Combining data of zeta potential and particle sizes, we found that increasing the number of polymer PEG blocks in the polymers (NOS-P5, NOS-P6) used for NP preparation resulted in a decrease in surface charge but was associated with increased NP size and the probability of NP aggregation. The NP with the highest fPEG produced from the linear PCL-PEG was shown to have the smallest particle size and a high degree of stability to high concentrations of sodium sulfate. The NPs produced using the polymer to drug ratio (10:1 and 5:1) were of a size significantly smaller than polymer to drug ratio (2.5:1). As there was no significant difference between the sizes of NPs produced at polymer to drug ratio 10:1 and 5:1, we decided to use the ratio with the least amount of polymer. Among tested polymers, P1 and P4 were selected for further investigations due to the small size of NOS loaded NPs when produced at polymer to drug ratio (5:1) (<100 nm).

AFM imaging revealed that the particles were nearly spherical in shape and of small size. Release profiles of NOS loaded NPs (NOS-P1 and NOS-P4) with polymer to drug ratio (5:1 at pH 4.5) were significantly higher and faster than those obtained at pH 7.4. These results indicated that the NPs will continue carrying most of its content of NOS while circulating in the blood, however they will release its load at the acidic extracellular environment of tumor tissue. Moreover, NOS-P1 NPs showed the highest extent in vitro drug release compared to NOS-P4. These results suggested a similar high stability of these NPs when injected to blood intravenously.

MCF-7 cell line cytotoxicity analysis showed that the formulation of NOS into NPs resulted in a dramatic increase in its cytotoxic activity most likely due to a combined effect of the small particle size and the selective NOS release (6971). In addition, the NOS-P1 plasma profile was found to have a long half-life and MRT with a high values of AUC0–12 and AUC0-inf indicating a higher availability for reaching potential tumor tissues.

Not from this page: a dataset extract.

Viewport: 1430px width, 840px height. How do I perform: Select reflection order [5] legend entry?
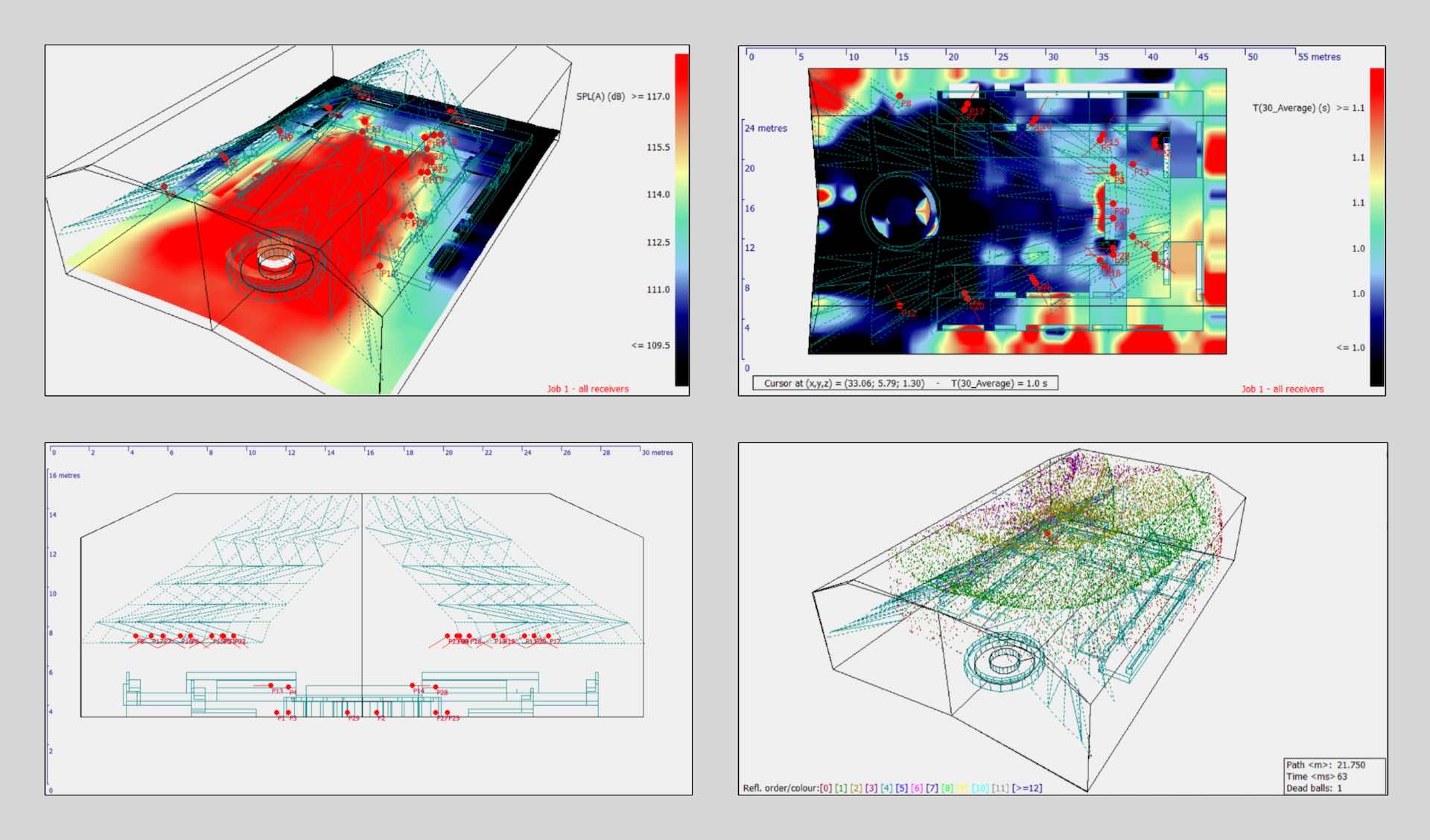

On the other hand, injection of NOS solution and NPs into rats did not result in any deaths or weight loss among the groups of rats used. Therefore, it wasn’t possible to determine either the maximum tolerated dose or the LD50. Moreover, toxicity of NOS solution and nanoparticle formulations on normal cells was evaluated by determination of their hematological and histopathological toxicity. Hematology parameters and sections of different organ tissues showed no abnormality when compared to control group. So, it can be concluded that (at least in vitro) NOS loaded biodegradable NPs has increased NOS potency against cancer cells and in vivo enhanced its bioavailability and blood circulation time. This could be of great benefit to cancer patients by potentially enabling a reduction in the dose administered and eliminating the need for frequent injections of the drug. However caution needs to be taken into account when extrapolating to the human situation from in vitro and rat results.